# Super glue



## FishingAddict (Jan 20, 2008)

What super glue is the best to use for a knot in braid?


----------



## true-king (Oct 2, 2007)

Why? Which knot are you using it for?


----------



## Private Pilot (Oct 3, 2007)

Are you hopingsuper glue will prevent youfromlosing 11 jigs in one trip?


----------



## Jack Hexter (Oct 2, 2007)

Zap A Gap is waterproof.


----------



## John B. (Oct 2, 2007)

i drop a smidge on a bimini twist (braid)...

i get the 6 pack at the dollar store... for 1 dollar.


----------



## Hookd Up (Nov 18, 2007)

zapp


----------



## FishingAddict (Jan 20, 2008)

Thanks for all the info, guess ill get a couple of types of glue and see what work best.


----------



## barefootin (Jul 28, 2008)

Try the Krazy Glue Pen.

It is what I use having tried many differant glues and applicators.

Cheap, easy to use & no mess.


----------



## captken (Feb 24, 2008)

Glue is a crutch for those who cannot or will not tie good knots.


----------



## FishingAddict (Jan 20, 2008)

> *captken (2/22/2009)*Glue is a crutch for those who cannot or will not tie good knots.

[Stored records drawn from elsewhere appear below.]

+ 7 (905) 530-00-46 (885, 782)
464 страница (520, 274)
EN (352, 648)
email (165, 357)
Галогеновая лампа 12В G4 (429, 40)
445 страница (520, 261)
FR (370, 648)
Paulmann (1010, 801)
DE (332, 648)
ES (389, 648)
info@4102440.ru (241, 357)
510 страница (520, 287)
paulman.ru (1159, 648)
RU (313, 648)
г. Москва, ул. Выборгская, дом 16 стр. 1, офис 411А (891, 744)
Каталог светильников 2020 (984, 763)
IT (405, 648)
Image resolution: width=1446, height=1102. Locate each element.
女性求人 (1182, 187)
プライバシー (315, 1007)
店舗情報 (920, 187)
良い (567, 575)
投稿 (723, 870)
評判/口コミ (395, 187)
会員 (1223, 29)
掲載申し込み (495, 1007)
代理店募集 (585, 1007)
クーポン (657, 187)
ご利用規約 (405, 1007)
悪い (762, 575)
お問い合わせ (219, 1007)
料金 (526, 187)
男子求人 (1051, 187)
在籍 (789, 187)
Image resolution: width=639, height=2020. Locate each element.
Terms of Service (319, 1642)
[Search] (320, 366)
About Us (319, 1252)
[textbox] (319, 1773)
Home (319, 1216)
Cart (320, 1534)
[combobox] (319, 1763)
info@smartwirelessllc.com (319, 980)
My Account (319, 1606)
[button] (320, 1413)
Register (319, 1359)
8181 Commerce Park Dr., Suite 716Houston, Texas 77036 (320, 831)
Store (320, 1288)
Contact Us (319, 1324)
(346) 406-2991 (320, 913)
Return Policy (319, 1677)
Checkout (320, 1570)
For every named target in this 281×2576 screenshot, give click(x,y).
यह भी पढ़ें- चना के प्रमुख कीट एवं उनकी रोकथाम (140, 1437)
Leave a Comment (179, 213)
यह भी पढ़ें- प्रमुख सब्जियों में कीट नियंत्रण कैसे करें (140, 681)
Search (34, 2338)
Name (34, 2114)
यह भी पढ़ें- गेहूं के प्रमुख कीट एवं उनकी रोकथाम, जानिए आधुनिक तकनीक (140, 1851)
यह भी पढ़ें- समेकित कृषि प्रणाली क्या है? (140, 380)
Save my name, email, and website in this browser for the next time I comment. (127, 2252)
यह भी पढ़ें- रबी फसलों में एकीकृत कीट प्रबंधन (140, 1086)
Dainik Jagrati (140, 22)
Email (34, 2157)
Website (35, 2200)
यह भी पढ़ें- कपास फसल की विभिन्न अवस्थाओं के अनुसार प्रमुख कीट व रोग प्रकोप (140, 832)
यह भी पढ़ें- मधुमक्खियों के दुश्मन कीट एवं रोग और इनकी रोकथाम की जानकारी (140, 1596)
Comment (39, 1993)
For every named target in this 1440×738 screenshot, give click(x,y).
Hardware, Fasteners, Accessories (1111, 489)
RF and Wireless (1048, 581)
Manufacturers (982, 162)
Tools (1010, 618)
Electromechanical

Normally I would agree, but for jigging i want the smallest and strongest knot, glue or no glue


----------



## reelmello (Oct 31, 2007)

You should not need glue. If you are tying to leader use a surgeons knot with 5 wraps. If you are tying direct use an improved synch knot with 8 twists.


----------



## Nathan (Oct 13, 2007)

> *www.fishing (3/1/2009)*
> 
> 
> > *captken (2/22/2009)*Glue is a crutch for those who cannot or will not tie good knots.
> ...






From the way it sounds the poster isn't using hollow core braid for wind-ons and such. It sounds like he is tying lighter braids to hooks, swivels, lures, etc. I agree with Capt. Ken. If you need super glue for braid then you need to work on your knots. Attaching mono to hollow core braid is a whole nother matter. For this I recommend either Charkbait One-Part Spectra Adhesive or Jerry Brown Two-Part Spectra Adhesive.



http://www.charkbait.com/cs/cshl_JerryBrown.htm 



Nathan


----------